== Segment start ==
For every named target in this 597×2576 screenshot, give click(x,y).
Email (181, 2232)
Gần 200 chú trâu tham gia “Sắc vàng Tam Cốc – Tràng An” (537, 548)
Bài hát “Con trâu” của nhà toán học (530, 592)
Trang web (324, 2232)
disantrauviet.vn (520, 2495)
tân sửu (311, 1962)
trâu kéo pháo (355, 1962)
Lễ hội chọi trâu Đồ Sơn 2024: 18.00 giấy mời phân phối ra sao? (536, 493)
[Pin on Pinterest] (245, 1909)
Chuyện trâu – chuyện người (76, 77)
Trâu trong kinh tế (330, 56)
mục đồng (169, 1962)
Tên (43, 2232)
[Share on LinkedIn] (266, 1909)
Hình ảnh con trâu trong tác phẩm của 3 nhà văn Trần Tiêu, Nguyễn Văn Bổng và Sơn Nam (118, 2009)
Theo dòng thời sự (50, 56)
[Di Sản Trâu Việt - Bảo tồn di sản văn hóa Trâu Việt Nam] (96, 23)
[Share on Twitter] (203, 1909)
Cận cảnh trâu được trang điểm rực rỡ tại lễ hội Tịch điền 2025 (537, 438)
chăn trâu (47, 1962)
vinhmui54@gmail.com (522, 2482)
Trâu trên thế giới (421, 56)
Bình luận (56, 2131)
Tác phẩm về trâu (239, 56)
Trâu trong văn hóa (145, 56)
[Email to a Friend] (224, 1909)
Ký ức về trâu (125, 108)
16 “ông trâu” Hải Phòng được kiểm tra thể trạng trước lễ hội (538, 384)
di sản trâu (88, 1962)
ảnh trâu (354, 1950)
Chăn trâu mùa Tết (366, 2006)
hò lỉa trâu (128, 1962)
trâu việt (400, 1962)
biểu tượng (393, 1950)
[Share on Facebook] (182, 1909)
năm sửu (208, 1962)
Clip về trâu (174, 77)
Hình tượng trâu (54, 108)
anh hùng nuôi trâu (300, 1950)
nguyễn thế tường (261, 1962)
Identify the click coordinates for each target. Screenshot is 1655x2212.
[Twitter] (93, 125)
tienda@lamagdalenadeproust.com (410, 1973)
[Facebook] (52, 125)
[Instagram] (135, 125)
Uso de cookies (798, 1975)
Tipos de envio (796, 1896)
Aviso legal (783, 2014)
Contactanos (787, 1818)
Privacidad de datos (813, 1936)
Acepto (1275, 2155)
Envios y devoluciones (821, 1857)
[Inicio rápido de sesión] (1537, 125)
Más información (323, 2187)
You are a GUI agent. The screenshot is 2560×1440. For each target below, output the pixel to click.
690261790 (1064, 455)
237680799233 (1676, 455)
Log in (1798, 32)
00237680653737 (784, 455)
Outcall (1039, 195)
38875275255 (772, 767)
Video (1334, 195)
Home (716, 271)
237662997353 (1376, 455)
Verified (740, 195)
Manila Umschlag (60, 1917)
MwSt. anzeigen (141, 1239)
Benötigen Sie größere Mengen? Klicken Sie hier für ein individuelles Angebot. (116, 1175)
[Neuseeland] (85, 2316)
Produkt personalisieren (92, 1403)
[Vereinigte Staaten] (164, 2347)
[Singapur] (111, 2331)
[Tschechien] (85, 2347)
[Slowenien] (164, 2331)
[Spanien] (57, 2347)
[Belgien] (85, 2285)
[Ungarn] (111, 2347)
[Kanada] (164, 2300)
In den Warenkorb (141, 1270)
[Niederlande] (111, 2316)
== Segment end ==
> **Your instructions**: Leave out every line above except those from the line with "[Share on LinkedIn] (266, 1909)" up to and including the line with "[Share on Twitter] (203, 1909)", and copy those exactly.

> **The answer**:
[Share on LinkedIn] (266, 1909)
Hình ảnh con trâu trong tác phẩm của 3 nhà văn Trần Tiêu, Nguyễn Văn Bổng và Sơn Nam (118, 2009)
Theo dòng thời sự (50, 56)
[Di Sản Trâu Việt - Bảo tồn di sản văn hóa Trâu Việt Nam] (96, 23)
[Share on Twitter] (203, 1909)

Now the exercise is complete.